:: Task statement ::
Reproduce verbatim the part of the passage on business leaders and the common good starting with "2. The second" and going on through "with civil society.".

:: Text passage ::
___

Ethical theories concerned with business and social responsibility abound, but not all of them are acceptable in the light of the Christian understanding of man and an authentic Christian humanism. This is especially true of those cases where socially responsible practices are adopted primarily as a marketing device, without any effect on relationships inside and outside the business itself, the destination of its profits, the demands of justice, worker participation, and so forth.
Nowadays business leaders who want to take the Church's social teaching seriously will need to be more daring, not limiting themselves to socially responsible practices and/or acts of philanthropy (positive and meritorious though these may be), but striking out into new territories. I shall mention just two of these.
1. Business leaders must use their innovation and creativity to address challenges above and beyond the economy and the market. Specifically, there is a growing demand today for labour on the part of entire countries with great numbers of young people and few jobs: innovation and new initiative are needed if business, the economy and the market are to include those presently excluded. Today as in the past, the economy and the business sector fulfil their duty to serve the common good when they manage to incorporate broad sectors of the marginalized (one need only think of the factory workers of the last century) and to ensure that these people become, not problems, but resources and opportunities: for themselves, for business, and for society as a whole.
2. The second challenge has to do with the administration of "common goods" such as water, energy sources, communities, the social and civic capital of peoples and cities. Business today has to become more and more involved with these common goods, since in a complex global economy it can no longer be left to the state or the public sector to administer them: the talent of the business sector is also needed if they are to be properly managed. Where common goods are concerned, we urgently need business leaders for whom profit is not the exclusive goal. More and more, we need business leaders with a social conscience, leaders whose innovation, creativity and efficiency are driven by more than profit, leaders who see their work as part of a new social contract with the public and with civil society.

___

:: Entries provided ::
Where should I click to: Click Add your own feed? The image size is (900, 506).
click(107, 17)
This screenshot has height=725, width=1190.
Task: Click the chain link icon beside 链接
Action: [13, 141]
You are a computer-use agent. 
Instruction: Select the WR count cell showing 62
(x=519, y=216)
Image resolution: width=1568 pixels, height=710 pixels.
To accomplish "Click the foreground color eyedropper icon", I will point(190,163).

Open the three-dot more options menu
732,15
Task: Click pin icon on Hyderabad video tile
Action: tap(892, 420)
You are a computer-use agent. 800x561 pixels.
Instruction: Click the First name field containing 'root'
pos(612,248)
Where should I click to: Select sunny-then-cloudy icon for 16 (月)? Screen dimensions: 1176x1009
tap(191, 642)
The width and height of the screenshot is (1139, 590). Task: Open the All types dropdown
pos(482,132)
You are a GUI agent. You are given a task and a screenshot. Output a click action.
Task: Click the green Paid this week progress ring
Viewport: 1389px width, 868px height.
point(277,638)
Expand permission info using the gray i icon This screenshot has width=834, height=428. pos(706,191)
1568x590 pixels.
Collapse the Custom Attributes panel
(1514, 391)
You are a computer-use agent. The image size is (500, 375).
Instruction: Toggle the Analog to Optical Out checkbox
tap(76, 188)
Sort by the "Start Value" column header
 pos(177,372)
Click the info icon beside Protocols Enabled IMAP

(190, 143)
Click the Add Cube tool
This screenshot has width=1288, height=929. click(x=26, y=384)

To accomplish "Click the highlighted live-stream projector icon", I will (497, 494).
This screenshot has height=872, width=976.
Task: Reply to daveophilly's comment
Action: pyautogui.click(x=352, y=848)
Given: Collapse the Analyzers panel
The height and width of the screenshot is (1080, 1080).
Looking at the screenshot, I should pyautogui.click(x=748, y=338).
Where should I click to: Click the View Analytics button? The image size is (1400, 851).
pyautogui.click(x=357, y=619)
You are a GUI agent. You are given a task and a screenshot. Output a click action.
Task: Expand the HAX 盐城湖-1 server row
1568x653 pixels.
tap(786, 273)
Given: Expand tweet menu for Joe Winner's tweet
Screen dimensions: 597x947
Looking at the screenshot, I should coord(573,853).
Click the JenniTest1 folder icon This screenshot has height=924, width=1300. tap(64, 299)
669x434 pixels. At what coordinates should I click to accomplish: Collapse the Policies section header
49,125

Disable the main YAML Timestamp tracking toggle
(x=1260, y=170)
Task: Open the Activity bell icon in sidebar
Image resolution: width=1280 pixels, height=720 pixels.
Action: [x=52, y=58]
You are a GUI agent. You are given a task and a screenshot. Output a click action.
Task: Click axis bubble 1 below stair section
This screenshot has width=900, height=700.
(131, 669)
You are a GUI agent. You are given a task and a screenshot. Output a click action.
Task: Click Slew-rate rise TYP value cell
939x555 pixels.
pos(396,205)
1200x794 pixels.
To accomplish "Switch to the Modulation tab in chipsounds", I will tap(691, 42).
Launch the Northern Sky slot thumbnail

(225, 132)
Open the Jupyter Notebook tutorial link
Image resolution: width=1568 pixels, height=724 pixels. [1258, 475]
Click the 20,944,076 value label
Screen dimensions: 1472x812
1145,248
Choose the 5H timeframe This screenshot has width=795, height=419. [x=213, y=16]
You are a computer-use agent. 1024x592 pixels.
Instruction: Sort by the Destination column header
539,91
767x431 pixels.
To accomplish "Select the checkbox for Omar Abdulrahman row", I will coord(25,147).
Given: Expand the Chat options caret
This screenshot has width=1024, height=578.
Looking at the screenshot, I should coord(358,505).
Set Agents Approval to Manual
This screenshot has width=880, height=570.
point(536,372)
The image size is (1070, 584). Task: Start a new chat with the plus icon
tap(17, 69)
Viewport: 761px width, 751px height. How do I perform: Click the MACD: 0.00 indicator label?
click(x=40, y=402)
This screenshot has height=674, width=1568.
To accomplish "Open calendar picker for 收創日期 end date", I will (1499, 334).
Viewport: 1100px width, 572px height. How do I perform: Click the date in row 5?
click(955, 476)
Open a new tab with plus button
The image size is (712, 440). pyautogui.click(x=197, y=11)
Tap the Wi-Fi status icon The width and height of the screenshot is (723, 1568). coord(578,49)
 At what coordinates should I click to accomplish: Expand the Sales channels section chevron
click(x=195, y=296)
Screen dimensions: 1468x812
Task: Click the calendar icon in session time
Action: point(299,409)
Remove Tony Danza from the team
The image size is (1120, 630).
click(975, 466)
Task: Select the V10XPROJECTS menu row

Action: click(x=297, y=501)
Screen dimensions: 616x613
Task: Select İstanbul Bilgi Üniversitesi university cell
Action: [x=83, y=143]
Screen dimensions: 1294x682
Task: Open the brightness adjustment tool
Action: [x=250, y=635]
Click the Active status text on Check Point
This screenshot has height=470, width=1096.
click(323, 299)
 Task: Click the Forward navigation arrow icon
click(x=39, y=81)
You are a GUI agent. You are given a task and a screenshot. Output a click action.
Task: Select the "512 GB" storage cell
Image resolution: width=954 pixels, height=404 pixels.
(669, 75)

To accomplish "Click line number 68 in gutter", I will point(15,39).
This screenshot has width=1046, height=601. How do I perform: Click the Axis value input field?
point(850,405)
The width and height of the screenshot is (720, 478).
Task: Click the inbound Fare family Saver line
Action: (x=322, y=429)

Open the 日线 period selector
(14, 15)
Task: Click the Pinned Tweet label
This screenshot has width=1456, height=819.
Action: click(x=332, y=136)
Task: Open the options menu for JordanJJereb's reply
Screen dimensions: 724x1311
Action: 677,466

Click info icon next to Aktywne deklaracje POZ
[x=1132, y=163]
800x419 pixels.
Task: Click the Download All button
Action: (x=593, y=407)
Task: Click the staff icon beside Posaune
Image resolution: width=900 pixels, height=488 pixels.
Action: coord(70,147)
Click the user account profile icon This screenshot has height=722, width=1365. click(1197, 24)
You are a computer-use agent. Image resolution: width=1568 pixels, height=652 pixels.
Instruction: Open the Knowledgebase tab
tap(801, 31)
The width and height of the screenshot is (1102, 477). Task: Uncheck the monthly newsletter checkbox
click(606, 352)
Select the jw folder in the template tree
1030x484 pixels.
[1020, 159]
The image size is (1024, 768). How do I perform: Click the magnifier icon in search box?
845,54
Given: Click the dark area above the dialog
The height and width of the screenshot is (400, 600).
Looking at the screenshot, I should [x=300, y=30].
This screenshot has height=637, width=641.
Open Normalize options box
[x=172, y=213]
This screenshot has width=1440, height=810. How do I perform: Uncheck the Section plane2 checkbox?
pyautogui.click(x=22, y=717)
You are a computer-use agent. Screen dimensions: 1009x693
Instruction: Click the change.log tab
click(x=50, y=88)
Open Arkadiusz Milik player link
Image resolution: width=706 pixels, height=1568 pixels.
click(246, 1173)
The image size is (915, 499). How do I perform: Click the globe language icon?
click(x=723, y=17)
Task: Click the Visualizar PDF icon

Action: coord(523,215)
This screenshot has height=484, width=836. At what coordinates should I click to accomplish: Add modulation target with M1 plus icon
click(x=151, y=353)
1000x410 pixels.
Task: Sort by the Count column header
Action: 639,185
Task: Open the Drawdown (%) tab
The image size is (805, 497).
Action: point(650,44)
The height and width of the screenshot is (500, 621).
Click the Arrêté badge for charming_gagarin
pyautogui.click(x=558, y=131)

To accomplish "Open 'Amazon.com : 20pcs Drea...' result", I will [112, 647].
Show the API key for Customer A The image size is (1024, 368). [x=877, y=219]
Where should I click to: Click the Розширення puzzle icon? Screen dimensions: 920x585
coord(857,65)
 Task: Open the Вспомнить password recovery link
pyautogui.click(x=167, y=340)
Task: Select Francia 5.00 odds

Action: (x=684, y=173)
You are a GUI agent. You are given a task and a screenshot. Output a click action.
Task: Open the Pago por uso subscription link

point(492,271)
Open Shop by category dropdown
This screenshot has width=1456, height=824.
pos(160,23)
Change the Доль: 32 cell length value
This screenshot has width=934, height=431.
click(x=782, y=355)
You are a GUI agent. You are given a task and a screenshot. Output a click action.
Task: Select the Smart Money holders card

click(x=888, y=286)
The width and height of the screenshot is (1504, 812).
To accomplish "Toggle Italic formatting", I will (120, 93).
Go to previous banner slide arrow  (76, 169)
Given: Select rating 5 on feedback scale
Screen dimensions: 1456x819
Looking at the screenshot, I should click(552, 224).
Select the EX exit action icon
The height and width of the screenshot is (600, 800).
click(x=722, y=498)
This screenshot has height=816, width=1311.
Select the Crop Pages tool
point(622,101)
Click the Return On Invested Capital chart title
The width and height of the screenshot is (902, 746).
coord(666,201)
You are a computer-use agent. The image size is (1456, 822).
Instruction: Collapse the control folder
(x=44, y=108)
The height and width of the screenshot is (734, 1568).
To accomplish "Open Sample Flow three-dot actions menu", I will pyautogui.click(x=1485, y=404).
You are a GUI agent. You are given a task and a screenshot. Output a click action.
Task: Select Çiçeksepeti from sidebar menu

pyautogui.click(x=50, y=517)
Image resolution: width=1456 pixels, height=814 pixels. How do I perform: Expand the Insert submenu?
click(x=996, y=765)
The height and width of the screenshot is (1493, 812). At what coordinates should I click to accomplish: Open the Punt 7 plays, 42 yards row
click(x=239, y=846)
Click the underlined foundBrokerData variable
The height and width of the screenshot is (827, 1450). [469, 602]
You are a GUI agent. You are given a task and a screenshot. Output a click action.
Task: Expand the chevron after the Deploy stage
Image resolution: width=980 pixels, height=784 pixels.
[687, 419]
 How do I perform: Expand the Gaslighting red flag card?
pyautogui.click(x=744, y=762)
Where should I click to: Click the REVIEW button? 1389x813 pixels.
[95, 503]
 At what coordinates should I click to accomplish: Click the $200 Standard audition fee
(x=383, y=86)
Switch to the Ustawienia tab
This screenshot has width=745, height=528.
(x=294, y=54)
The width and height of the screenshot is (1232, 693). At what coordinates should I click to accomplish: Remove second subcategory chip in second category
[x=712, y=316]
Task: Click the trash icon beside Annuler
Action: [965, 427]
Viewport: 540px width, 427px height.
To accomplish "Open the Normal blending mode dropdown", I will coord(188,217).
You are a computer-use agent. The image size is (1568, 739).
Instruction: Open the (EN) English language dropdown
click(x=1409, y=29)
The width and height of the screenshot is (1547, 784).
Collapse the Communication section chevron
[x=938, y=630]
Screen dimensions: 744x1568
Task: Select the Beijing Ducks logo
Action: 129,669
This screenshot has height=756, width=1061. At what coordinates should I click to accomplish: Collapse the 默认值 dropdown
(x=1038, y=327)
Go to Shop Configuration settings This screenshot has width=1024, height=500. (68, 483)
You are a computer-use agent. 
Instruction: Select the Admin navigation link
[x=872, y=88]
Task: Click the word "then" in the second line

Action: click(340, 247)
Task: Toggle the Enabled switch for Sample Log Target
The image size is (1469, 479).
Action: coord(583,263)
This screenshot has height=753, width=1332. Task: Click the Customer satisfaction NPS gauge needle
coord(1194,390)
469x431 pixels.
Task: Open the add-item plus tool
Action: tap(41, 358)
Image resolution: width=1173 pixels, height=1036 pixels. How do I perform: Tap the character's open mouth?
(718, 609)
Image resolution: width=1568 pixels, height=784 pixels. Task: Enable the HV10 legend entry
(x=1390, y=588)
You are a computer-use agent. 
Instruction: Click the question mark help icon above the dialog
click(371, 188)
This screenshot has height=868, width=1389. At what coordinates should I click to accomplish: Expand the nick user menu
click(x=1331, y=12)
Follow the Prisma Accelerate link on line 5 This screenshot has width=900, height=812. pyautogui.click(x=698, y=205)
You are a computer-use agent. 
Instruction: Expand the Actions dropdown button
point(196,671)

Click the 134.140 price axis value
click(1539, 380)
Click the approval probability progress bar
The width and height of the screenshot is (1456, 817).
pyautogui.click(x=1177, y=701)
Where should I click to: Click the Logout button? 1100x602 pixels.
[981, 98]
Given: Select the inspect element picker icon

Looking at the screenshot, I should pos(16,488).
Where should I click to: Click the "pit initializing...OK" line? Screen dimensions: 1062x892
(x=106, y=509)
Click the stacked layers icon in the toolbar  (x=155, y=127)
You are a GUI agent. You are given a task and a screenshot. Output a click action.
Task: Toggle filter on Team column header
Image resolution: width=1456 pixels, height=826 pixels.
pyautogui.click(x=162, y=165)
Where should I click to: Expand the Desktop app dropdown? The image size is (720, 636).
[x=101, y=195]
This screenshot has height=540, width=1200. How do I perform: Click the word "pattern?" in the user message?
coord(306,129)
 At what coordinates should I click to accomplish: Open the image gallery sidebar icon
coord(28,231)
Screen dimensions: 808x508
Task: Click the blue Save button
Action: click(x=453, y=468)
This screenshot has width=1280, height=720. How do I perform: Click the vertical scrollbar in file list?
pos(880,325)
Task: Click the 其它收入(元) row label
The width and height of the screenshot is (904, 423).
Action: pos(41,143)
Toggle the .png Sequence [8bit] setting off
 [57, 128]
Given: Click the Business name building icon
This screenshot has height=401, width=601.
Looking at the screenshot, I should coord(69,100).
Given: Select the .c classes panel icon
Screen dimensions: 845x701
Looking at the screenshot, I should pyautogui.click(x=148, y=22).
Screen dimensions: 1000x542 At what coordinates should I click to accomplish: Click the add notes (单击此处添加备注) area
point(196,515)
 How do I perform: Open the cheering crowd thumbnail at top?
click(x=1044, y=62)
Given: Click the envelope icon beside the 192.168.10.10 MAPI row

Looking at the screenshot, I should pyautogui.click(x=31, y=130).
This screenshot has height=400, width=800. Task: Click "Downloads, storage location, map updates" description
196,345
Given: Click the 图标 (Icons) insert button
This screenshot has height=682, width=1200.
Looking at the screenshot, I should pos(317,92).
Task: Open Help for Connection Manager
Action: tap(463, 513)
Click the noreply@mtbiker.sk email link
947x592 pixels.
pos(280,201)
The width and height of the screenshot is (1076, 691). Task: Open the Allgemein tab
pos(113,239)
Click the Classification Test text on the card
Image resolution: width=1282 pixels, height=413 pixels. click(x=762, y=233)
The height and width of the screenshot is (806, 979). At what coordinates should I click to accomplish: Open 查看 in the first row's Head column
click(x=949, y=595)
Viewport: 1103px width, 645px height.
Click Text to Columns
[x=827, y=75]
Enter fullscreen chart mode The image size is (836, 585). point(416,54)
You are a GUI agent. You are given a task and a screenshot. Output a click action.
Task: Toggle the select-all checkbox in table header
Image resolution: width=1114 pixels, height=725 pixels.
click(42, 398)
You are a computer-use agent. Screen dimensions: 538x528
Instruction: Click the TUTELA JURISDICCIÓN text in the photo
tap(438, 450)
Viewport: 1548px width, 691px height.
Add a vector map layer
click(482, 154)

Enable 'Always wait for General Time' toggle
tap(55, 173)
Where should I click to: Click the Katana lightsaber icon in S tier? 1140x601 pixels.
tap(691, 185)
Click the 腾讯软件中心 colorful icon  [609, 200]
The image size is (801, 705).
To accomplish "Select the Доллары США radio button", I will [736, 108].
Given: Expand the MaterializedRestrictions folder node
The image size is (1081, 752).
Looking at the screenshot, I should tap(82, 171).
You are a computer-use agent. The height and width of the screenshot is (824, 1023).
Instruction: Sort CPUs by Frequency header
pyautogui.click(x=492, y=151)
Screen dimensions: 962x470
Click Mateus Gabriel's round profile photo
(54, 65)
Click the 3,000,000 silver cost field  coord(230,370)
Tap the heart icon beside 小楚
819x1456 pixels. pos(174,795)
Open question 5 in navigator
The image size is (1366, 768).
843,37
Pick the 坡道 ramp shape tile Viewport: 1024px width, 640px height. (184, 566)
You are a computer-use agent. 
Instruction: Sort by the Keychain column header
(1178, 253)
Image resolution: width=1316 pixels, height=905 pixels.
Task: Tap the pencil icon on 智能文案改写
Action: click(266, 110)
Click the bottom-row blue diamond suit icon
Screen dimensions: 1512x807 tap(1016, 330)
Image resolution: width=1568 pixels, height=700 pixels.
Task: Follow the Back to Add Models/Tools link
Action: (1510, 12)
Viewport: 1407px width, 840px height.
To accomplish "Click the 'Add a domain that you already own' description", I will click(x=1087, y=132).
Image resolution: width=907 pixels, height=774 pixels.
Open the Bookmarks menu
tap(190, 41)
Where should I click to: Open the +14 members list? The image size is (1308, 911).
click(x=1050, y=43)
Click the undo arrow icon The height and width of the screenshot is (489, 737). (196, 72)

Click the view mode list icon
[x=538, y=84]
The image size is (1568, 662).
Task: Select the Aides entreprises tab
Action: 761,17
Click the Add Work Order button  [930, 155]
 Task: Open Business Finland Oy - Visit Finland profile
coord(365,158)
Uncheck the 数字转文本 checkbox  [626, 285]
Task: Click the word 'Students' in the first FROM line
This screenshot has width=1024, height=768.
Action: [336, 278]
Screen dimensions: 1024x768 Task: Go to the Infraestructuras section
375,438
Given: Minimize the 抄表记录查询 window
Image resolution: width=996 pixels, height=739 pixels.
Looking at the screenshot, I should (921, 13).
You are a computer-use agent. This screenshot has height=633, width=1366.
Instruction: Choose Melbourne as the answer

___

:: Exercise solution ::
2. The second challenge has to do with the administration of "common goods" such as water, energy sources, communities, the social and civic capital of peoples and cities. Business today has to become more and more involved with these common goods, since in a complex global economy it can no longer be left to the state or the public sector to administer them: the talent of the business sector is also needed if they are to be properly managed. Where common goods are concerned, we urgently need business leaders for whom profit is not the exclusive goal. More and more, we need business leaders with a social conscience, leaders whose innovation, creativity and efficiency are driven by more than profit, leaders who see their work as part of a new social contract with the public and with civil society.